Ken Welsh/Design Pics/Corbis
World Report
One PCORI scientist is working to help patients decide between types of dialysis
Options for uterine fibroids Several years ago, the Agency for Healthcare Research and Quality (AHRQ) asked Evan Myers, an obstetrician/gynaecologist and epidemiologist at Duke University, NC, USA, to review the management options for women with uterine fibroids. “Basically, we found that no one knew anything”, Myers said. He said that historically, it had been hard to get women to participate in randomised controlled trials when hysterectomy was an option, which limited the information that scientists had. As part of the AHRQ study, Myers had talked with patients, insurance companies, and physicians—exactly the combination that PCORI was looking for in their studies. So Myers applied for PCORI funding to study several different fibroid treatment options at nine geographically diverse treatment sites.
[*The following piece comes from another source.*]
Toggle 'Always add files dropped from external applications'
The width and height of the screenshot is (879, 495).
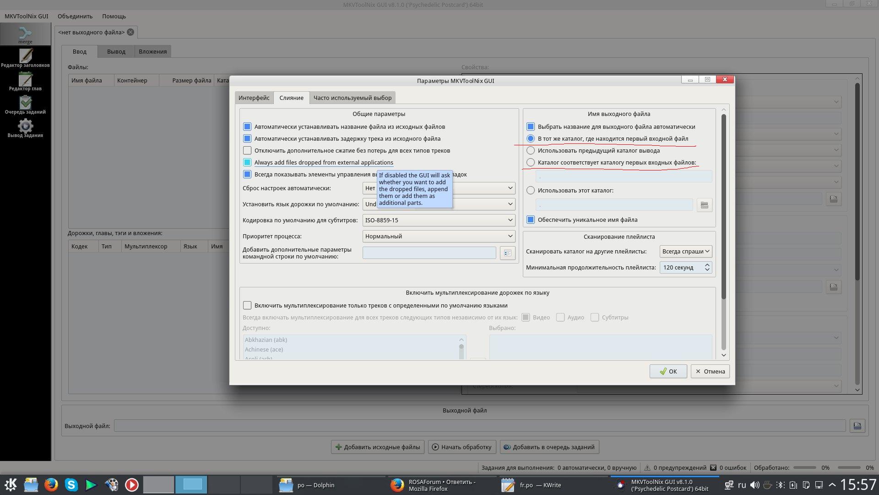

Based on patient input, Myers and colleagues intend to answer three basic questions: which of the available treatments do the best job at relieving symptoms of fibroids? Which do the best at preserving reproductive function? Which treatments work best in different subpopulations? Then, the researchers will develop treatment recommendations that patients will easily be able to access. “Patients want the best possible answers, and this is a way to give these to them”, Myers said.